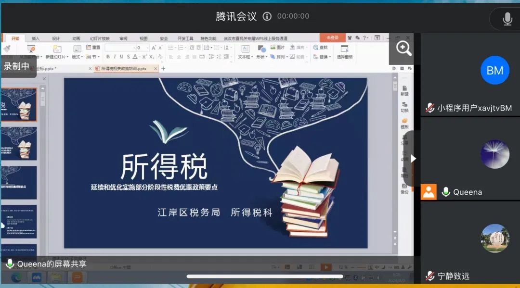The height and width of the screenshot is (288, 520).
Task: Switch to the 插入 ribbon tab
Action: tap(36, 38)
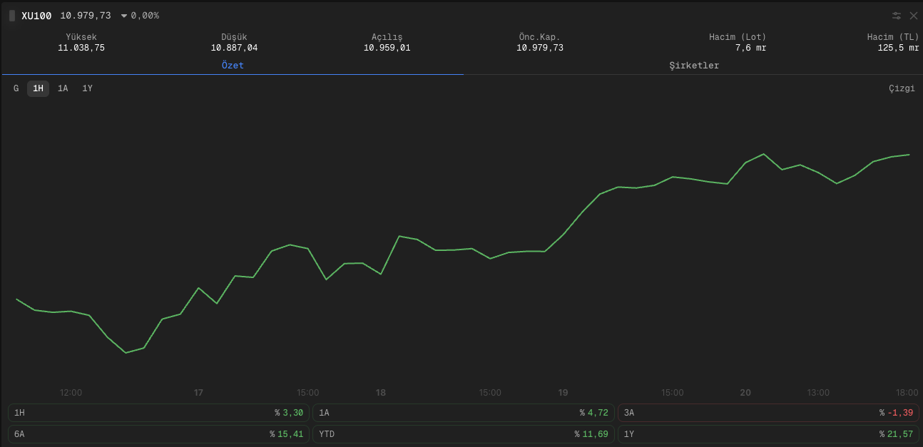The image size is (923, 447).
Task: Click the 1Y performance box showing 21,57
Action: [768, 434]
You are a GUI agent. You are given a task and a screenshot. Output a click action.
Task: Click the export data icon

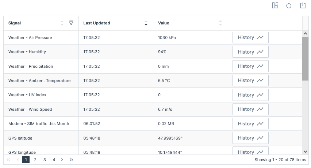click(303, 5)
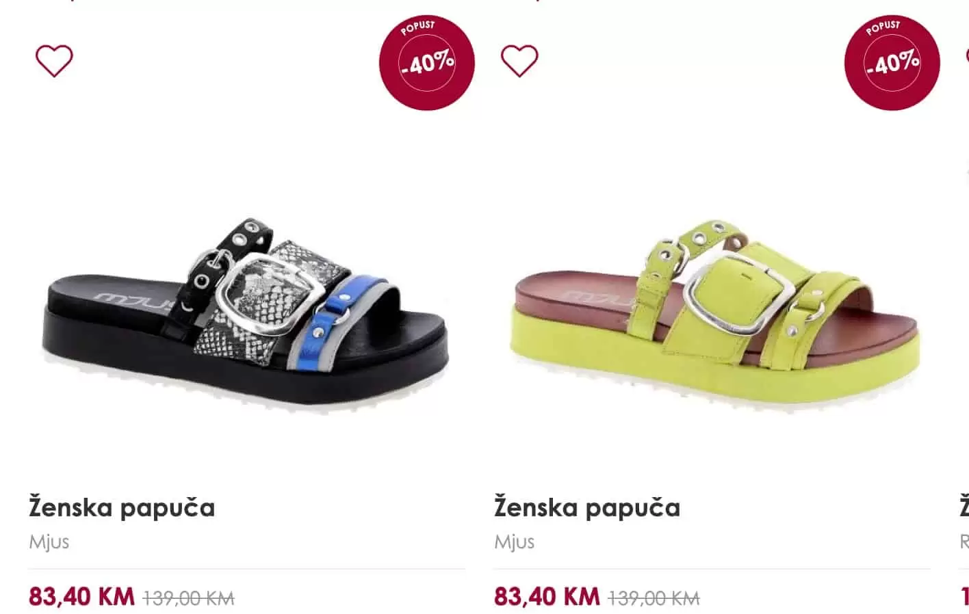Click the -40% badge on the green sandal

892,62
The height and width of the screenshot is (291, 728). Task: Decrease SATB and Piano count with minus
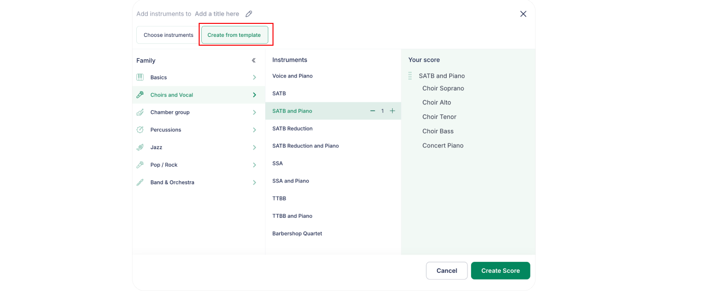372,111
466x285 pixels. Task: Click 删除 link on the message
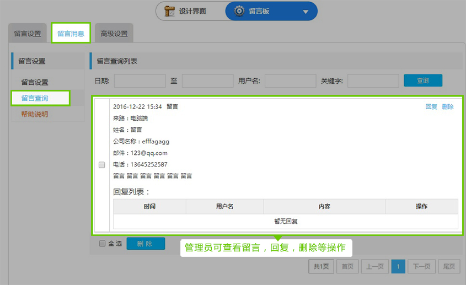coord(448,107)
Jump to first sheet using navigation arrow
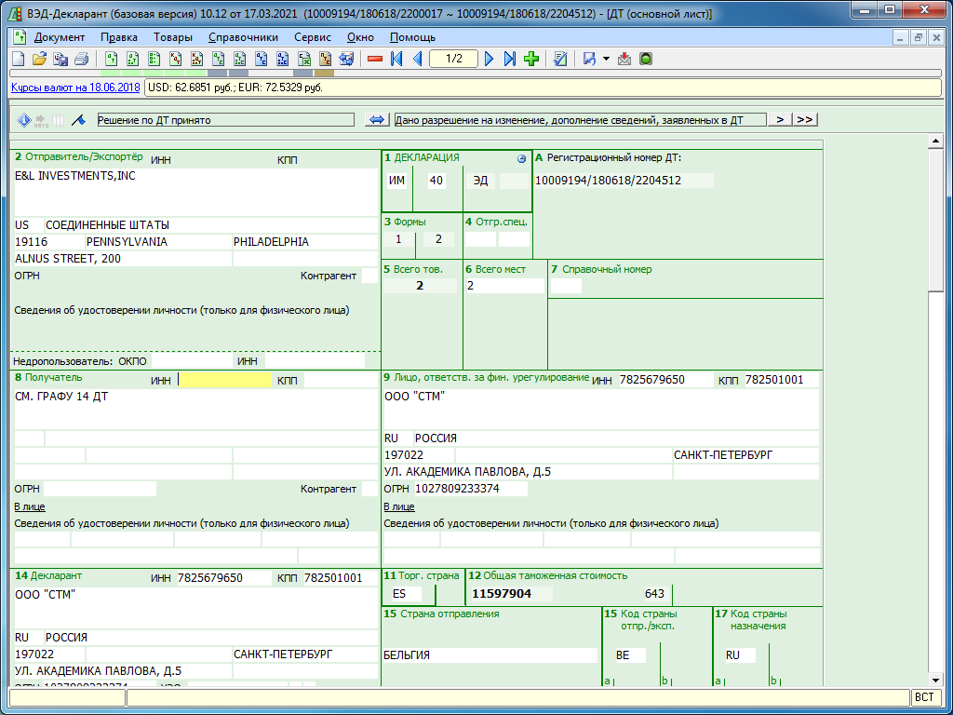Viewport: 953px width, 715px height. click(x=396, y=59)
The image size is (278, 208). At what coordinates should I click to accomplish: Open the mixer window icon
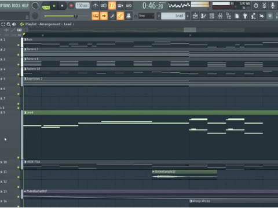point(220,16)
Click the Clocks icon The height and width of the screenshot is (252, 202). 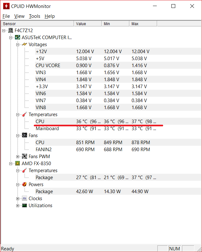coord(25,199)
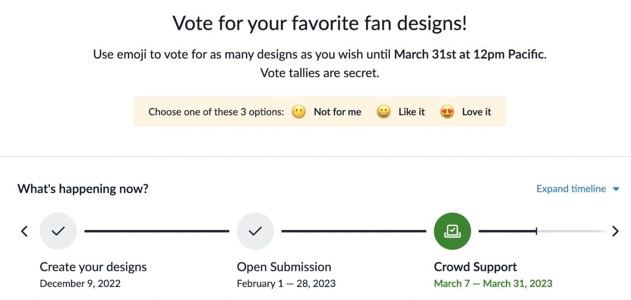The height and width of the screenshot is (300, 631).
Task: Open the "Open Submission" stage title
Action: 284,267
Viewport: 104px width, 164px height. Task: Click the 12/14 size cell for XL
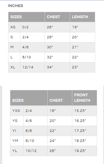(x=28, y=67)
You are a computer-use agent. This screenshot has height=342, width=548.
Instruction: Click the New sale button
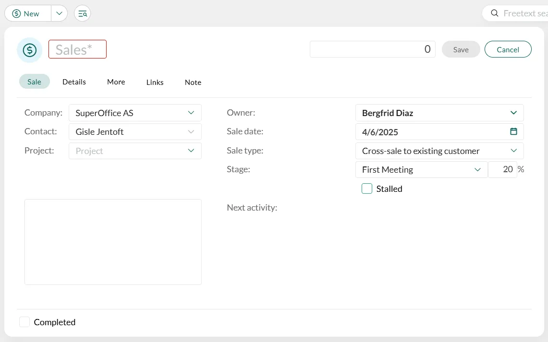27,13
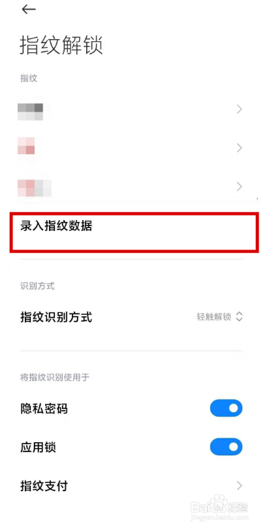Open chevron beside the pink-and-gray fingerprint entry
Screen dimensions: 267x529
pyautogui.click(x=240, y=187)
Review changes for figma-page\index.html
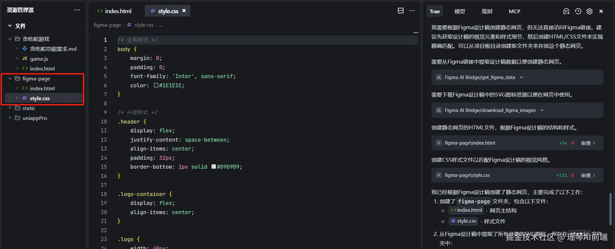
______________________________
• [What is expected]: Where in the listing does the string "agent" appear? Copy every line that has it.

• [Output]:
You are a GUI agent. You are given a task and a screenshot. Output a click action.
You are a computer-use agent. This screenshot has height=342, width=548.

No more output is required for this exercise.